Measuring against datasets.
We explained in the following post how our classification works:
For the taxonomy, words from articles are measured vs Classifications datasets (a.k.a. Bags of words)
To gauge how a media is perceived, we, this time, measure what is said vs Perceptions datasets
Matching and weighting are making the score of the document. This is how we know where an article belongs and its level of expertise/severity.
AI to keep datasets permanently relevant.

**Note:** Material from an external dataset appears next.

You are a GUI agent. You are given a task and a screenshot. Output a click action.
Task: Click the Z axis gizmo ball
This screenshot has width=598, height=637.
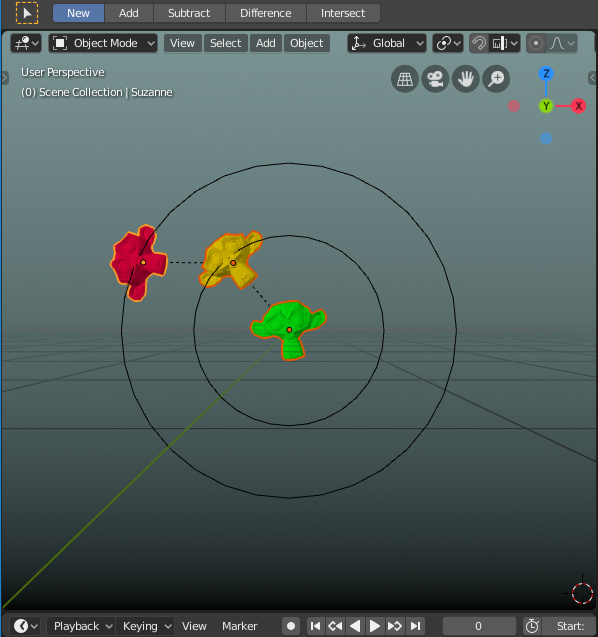pos(546,74)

The perception we have on an event evolves over time. So should the classification of this article. To make it happen, we keep the datasets always up-to-date. As seen in last week post, the classification of an article evolves with time:
The evolution domino effect: Languages impact datasets, which impact taxonomy.
The way we talk about something evolves with time. In fact, the dialect of the tribe made of people concerned about something evolves over time. More specific, cooler, geekier, newer… whatever is the reason, we love changes, we love new ways to express ourselves.
Datasets updates. Permanently.
Datasets must be rebuilt and updated permanently to catch new words, new importance on words, up and down, and the disappearance of some.
Overlapping intelligence. On watch.
As datasets evolve they may make a classification overlap over another which will weaken the taxonomy.
We measure overlapping, permanently as well, and if one is detected the taxonomy evolves consequently.